BRANO DA LEGGERE |
···
Nel 1922 la Società delle Nazioni ratifica l’accordo precedente tra Francia e Gran Bretagna e affida ufficialmente ai due Stati le terre stabilite sotto forme di protettorati.
Gli ebrei che arrivano in Palestina negli anni Venti e Trenta non sono poveri e non è certo per ragioni economiche che migrano. L’Inghilterra, mandataria del protettorato, affida loro le poche terre fertili. Iniziano subito scontri tra le due avverse comunità, la cui notizia giunge in Europa come generico “antisemitismo”. L’Inghilterra fornisce armi agli ebrei per difendersi dagli attacchi degli indigeni arabi.
···
DATI |
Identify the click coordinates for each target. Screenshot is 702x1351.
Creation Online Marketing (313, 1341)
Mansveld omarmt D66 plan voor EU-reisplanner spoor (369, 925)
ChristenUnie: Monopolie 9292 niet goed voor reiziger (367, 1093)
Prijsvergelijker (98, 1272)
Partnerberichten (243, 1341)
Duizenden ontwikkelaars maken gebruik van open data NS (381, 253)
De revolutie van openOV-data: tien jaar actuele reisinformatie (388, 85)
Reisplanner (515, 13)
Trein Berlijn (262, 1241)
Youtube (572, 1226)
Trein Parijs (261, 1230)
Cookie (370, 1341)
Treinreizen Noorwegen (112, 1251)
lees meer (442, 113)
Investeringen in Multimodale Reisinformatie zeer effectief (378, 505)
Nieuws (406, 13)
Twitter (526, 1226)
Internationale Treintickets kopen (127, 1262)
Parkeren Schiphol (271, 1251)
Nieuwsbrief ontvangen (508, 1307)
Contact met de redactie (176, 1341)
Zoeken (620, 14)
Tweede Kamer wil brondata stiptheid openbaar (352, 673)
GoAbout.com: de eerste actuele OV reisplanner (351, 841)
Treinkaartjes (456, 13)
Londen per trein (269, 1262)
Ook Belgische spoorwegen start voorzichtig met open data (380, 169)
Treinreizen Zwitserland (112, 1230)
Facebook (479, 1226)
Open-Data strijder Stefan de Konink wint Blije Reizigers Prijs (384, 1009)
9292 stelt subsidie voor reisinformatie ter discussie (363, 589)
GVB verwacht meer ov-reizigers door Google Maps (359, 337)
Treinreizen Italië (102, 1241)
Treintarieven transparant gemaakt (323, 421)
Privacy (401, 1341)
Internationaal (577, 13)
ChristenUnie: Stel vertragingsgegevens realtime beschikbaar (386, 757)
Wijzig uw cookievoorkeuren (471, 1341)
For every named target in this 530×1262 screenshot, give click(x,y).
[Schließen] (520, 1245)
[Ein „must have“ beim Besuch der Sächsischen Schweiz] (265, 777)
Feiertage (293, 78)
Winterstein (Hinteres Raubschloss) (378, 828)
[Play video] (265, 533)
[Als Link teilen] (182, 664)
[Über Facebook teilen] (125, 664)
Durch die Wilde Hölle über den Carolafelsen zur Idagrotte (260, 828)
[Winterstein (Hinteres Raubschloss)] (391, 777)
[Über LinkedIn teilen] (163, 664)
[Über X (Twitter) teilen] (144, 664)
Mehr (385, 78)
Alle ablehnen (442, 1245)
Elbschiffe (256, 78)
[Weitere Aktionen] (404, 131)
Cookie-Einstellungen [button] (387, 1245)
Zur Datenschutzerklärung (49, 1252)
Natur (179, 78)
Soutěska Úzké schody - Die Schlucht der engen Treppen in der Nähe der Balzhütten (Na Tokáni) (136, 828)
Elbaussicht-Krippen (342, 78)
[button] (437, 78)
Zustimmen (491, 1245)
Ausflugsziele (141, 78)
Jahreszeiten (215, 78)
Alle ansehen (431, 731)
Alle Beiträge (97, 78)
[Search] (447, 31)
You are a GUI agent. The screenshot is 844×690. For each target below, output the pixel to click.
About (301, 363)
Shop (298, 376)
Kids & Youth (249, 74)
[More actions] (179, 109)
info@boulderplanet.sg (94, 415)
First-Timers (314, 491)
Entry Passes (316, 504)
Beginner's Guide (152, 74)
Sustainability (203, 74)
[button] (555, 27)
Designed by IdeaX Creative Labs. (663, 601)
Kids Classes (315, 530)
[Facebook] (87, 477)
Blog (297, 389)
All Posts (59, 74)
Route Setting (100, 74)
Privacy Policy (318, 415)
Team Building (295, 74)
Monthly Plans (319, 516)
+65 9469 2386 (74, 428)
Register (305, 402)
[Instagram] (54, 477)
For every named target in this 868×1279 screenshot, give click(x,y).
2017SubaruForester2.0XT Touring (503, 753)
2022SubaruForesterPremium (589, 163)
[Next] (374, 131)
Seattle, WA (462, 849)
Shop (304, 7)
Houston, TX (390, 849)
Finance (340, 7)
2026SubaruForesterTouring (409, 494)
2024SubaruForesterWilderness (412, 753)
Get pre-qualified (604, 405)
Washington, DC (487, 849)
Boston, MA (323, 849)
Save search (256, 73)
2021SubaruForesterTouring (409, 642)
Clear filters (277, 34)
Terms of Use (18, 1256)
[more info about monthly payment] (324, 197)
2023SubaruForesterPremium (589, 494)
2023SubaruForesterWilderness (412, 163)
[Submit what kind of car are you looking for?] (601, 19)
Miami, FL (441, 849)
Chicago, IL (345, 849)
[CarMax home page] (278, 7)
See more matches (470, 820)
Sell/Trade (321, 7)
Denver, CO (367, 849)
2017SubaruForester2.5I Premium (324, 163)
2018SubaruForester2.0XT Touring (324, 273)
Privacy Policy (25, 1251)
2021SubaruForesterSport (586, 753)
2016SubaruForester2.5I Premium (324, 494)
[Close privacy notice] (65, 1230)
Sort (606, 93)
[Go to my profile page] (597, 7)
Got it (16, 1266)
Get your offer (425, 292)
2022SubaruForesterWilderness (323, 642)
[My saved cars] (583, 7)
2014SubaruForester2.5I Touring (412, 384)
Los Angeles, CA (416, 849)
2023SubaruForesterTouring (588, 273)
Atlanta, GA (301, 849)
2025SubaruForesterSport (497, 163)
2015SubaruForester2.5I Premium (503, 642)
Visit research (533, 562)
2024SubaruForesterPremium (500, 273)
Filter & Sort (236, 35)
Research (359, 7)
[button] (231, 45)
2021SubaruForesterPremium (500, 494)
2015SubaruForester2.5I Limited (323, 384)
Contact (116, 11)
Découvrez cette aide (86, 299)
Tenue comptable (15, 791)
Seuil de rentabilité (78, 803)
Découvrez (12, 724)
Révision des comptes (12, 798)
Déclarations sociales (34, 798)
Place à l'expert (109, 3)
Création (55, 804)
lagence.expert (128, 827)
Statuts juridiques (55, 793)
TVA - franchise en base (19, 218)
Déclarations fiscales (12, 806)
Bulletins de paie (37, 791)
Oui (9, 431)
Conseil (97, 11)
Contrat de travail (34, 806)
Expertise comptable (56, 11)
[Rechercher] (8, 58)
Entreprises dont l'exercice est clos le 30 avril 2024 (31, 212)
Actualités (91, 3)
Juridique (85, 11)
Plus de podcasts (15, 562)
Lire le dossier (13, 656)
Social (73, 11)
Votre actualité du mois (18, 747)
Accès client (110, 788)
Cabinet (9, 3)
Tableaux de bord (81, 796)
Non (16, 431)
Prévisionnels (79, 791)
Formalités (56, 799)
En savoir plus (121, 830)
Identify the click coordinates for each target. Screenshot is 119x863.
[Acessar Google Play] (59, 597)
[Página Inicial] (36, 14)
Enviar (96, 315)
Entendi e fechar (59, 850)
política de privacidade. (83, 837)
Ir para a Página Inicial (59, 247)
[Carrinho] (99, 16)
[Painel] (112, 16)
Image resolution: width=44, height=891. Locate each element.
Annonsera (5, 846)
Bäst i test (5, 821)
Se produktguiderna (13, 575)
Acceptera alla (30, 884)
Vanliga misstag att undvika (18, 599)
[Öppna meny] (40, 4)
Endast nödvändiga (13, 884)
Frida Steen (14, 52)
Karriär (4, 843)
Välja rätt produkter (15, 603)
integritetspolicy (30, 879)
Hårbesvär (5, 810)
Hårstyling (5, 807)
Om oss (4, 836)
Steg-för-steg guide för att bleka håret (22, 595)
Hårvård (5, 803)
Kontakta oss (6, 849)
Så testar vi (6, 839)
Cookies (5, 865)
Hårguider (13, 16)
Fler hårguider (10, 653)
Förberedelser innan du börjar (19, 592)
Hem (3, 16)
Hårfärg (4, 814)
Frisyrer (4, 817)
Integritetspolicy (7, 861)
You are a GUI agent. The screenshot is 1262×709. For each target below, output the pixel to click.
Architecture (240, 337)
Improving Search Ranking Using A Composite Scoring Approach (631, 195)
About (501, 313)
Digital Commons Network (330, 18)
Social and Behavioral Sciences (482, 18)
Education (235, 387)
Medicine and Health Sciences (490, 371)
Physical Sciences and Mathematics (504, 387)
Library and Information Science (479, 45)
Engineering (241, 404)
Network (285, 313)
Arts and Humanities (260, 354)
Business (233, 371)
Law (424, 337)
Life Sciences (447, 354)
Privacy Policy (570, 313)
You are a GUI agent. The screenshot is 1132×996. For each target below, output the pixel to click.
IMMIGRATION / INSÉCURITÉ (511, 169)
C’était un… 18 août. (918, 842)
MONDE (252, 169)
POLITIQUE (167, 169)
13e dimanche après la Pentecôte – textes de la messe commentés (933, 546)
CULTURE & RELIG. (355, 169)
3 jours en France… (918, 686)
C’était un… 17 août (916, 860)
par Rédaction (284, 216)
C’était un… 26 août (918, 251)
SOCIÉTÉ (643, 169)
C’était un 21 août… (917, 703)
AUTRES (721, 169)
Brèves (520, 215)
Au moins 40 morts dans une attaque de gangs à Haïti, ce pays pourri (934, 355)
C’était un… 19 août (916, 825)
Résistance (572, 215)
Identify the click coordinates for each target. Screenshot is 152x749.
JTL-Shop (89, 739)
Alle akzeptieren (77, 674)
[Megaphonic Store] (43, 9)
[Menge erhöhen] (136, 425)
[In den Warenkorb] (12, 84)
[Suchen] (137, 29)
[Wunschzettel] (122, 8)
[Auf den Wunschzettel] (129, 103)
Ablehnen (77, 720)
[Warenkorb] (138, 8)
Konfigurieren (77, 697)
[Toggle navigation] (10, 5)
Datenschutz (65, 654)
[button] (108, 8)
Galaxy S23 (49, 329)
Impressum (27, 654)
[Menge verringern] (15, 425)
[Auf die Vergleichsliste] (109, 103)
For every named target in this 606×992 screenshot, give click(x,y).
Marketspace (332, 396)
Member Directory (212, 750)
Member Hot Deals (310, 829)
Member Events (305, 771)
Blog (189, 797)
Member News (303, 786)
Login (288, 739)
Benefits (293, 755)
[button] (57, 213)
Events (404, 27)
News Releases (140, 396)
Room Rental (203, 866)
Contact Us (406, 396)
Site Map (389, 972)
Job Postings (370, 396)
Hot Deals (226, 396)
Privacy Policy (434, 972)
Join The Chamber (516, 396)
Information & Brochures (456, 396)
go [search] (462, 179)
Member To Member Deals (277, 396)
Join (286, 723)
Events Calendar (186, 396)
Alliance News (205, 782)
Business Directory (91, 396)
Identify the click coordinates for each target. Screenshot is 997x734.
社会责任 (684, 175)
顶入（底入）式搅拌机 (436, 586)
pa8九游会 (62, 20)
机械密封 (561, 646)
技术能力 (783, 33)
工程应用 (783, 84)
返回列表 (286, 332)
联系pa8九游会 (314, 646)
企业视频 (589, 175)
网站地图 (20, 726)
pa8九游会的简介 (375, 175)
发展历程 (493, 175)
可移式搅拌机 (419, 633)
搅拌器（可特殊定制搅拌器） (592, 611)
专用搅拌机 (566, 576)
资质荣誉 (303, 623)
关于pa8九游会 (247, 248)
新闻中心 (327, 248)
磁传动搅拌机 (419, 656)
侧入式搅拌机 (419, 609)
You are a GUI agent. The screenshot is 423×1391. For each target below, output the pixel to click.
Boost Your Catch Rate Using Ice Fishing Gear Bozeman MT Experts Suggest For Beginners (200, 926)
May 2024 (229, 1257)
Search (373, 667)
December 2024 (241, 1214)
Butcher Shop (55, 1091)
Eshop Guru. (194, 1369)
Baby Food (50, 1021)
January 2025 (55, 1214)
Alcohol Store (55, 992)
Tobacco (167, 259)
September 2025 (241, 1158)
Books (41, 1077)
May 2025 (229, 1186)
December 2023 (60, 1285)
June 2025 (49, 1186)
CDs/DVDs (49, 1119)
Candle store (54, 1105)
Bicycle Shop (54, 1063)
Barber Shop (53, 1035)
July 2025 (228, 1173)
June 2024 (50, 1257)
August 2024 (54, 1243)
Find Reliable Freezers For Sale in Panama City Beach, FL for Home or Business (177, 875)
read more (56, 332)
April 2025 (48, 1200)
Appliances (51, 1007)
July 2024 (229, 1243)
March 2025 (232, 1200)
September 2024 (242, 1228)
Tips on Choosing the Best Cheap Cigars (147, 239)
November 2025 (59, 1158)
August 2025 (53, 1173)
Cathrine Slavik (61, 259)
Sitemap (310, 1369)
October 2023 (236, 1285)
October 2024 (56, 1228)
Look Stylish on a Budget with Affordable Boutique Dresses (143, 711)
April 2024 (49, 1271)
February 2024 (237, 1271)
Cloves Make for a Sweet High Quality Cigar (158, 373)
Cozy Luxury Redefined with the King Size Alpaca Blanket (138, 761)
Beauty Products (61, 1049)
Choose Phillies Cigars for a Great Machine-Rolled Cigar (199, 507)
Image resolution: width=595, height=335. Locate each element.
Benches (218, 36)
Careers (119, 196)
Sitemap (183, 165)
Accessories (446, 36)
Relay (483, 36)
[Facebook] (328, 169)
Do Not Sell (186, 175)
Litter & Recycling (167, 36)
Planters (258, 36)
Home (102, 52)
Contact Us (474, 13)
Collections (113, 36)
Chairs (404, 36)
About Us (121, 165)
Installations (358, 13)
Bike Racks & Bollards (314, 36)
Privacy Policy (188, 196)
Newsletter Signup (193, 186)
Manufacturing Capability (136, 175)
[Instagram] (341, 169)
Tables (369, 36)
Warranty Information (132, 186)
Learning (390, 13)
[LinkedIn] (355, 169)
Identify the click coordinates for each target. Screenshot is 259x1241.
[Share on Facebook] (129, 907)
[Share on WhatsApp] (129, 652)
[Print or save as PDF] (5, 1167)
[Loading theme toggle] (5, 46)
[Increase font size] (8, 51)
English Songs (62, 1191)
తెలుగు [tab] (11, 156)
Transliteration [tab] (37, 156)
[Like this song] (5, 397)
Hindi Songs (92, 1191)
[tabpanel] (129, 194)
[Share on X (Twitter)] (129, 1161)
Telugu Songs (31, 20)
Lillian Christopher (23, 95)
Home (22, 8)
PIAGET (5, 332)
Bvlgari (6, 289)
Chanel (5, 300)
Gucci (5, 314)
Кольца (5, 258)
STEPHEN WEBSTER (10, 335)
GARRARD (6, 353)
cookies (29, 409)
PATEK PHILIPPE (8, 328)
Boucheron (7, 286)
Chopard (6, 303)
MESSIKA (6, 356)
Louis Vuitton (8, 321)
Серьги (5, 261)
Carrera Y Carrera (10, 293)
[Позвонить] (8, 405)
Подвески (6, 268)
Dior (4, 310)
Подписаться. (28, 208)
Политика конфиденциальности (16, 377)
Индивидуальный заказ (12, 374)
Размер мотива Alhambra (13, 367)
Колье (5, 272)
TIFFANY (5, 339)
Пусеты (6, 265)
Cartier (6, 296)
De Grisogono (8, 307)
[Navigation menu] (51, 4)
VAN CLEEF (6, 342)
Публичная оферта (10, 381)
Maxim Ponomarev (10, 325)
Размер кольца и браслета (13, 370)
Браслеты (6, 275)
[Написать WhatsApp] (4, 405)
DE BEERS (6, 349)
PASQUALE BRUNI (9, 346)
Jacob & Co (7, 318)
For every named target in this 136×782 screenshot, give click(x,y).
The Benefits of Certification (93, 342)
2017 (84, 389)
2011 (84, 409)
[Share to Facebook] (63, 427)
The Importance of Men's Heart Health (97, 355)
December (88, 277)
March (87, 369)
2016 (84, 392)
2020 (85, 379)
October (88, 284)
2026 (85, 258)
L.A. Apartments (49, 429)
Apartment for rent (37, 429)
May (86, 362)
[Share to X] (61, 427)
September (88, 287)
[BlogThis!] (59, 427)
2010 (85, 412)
···
COMPITO SCRITTO A |
Riscrivi tutto ciò che va da "Nel 1922 la" fino a "forme di protettorati." nel brano sulla Palestina, mettendo "Lega delle Nazioni" al posto di "Società delle Nazioni".
COMPITO SCRITTO B |
Elenca tutti i nomi propri di luogo che compaiono nel brano sulla Palestina.
COMPITO SCRITTO C |
Rispondi alle seguenti domande sul brano sulla Palestina.
(i) In quale anno la Società delle Nazioni ratifica l'accordo tra Francia e Gran Bretagna?
(ii) A chi l'Inghilterra affida le poche terre fertili?
(iii) Come giunge in Europa la notizia degli scontri tra le due comunità?
I dati non hanno alcun ruolo in questo esercizio.

SOLUZIONE A |
Nel 1922 la Lega delle Nazioni ratifica l’accordo precedente tra Francia e Gran Bretagna e affida ufficialmente ai due Stati le terre stabilite sotto forme di protettorati.

SOLUZIONE B |
Francia, Gran Bretagna, Palestina, Inghilterra, Europa

SOLUZIONE C |
(i) Nel 1922.
(ii) Agli ebrei che arrivano in Palestina negli anni Venti e Trenta.
(iii) Come generico "antisemitismo".